Task statement — Word for word, give the listing below again.
[Start of Attachment]
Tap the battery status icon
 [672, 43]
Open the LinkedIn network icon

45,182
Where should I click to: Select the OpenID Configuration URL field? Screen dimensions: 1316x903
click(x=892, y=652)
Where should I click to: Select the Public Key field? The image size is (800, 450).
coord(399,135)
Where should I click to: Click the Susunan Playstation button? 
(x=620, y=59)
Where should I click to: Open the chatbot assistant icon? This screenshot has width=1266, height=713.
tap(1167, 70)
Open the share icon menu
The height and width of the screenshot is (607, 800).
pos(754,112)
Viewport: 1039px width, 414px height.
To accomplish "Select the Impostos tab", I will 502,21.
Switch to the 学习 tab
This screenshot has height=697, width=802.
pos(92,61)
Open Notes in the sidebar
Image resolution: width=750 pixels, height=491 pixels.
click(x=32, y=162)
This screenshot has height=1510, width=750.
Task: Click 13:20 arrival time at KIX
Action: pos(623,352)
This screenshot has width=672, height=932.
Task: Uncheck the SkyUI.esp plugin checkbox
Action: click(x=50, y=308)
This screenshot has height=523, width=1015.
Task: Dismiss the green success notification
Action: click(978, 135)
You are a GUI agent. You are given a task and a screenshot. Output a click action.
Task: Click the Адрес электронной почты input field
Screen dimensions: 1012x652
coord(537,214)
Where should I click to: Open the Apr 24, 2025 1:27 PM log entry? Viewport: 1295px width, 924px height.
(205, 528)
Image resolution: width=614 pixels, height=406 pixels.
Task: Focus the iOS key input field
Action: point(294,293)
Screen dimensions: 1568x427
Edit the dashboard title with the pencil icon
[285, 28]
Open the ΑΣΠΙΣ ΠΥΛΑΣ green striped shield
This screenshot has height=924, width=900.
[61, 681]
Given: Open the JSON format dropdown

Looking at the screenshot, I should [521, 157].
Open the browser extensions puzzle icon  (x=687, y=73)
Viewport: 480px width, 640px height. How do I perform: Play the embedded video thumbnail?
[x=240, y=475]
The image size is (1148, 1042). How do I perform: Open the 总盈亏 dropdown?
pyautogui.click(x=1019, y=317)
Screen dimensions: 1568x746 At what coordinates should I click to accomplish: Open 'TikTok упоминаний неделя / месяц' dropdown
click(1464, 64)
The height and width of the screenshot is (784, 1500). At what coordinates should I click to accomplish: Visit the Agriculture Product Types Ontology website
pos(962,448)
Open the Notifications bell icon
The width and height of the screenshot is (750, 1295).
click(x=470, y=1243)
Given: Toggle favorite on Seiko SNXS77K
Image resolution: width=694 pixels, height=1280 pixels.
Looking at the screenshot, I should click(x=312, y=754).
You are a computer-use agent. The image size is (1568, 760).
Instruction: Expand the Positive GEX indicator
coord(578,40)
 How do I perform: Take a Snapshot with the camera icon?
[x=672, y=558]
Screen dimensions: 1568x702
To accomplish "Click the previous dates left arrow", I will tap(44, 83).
[End of Attachment]
Result of this task —
Tap the battery status icon
 [672, 43]
Open the LinkedIn network icon

45,182
Where should I click to: Select the OpenID Configuration URL field? Screen dimensions: 1316x903
click(x=892, y=652)
Where should I click to: Select the Public Key field? The image size is (800, 450).
coord(399,135)
Where should I click to: Click the Susunan Playstation button? 
(x=620, y=59)
Where should I click to: Open the chatbot assistant icon? This screenshot has width=1266, height=713.
tap(1167, 70)
Open the share icon menu
The height and width of the screenshot is (607, 800).
pos(754,112)
Viewport: 1039px width, 414px height.
To accomplish "Select the Impostos tab", I will 502,21.
Switch to the 学习 tab
This screenshot has height=697, width=802.
pos(92,61)
Open Notes in the sidebar
Image resolution: width=750 pixels, height=491 pixels.
click(x=32, y=162)
This screenshot has height=1510, width=750.
Task: Click 13:20 arrival time at KIX
Action: pos(623,352)
This screenshot has width=672, height=932.
Task: Uncheck the SkyUI.esp plugin checkbox
Action: click(x=50, y=308)
This screenshot has height=523, width=1015.
Task: Dismiss the green success notification
Action: click(978, 135)
You are a GUI agent. You are given a task and a screenshot. Output a click action.
Task: Click the Адрес электронной почты input field
Screen dimensions: 1012x652
coord(537,214)
Where should I click to: Open the Apr 24, 2025 1:27 PM log entry? Viewport: 1295px width, 924px height.
(205, 528)
Image resolution: width=614 pixels, height=406 pixels.
Task: Focus the iOS key input field
Action: point(294,293)
Screen dimensions: 1568x427
Edit the dashboard title with the pencil icon
[285, 28]
Open the ΑΣΠΙΣ ΠΥΛΑΣ green striped shield
This screenshot has height=924, width=900.
[61, 681]
Given: Open the JSON format dropdown

Looking at the screenshot, I should [521, 157].
Open the browser extensions puzzle icon  (x=687, y=73)
Viewport: 480px width, 640px height. How do I perform: Play the embedded video thumbnail?
[x=240, y=475]
The image size is (1148, 1042). How do I perform: Open the 总盈亏 dropdown?
pyautogui.click(x=1019, y=317)
Screen dimensions: 1568x746 At what coordinates should I click to accomplish: Open 'TikTok упоминаний неделя / месяц' dropdown
click(1464, 64)
The height and width of the screenshot is (784, 1500). At what coordinates should I click to accomplish: Visit the Agriculture Product Types Ontology website
pos(962,448)
Open the Notifications bell icon
The width and height of the screenshot is (750, 1295).
click(x=470, y=1243)
Given: Toggle favorite on Seiko SNXS77K
Image resolution: width=694 pixels, height=1280 pixels.
Looking at the screenshot, I should click(x=312, y=754).
You are a computer-use agent. The image size is (1568, 760).
Instruction: Expand the Positive GEX indicator
coord(578,40)
 How do I perform: Take a Snapshot with the camera icon?
[x=672, y=558]
Screen dimensions: 1568x702
To accomplish "Click the previous dates left arrow", I will tap(44, 83).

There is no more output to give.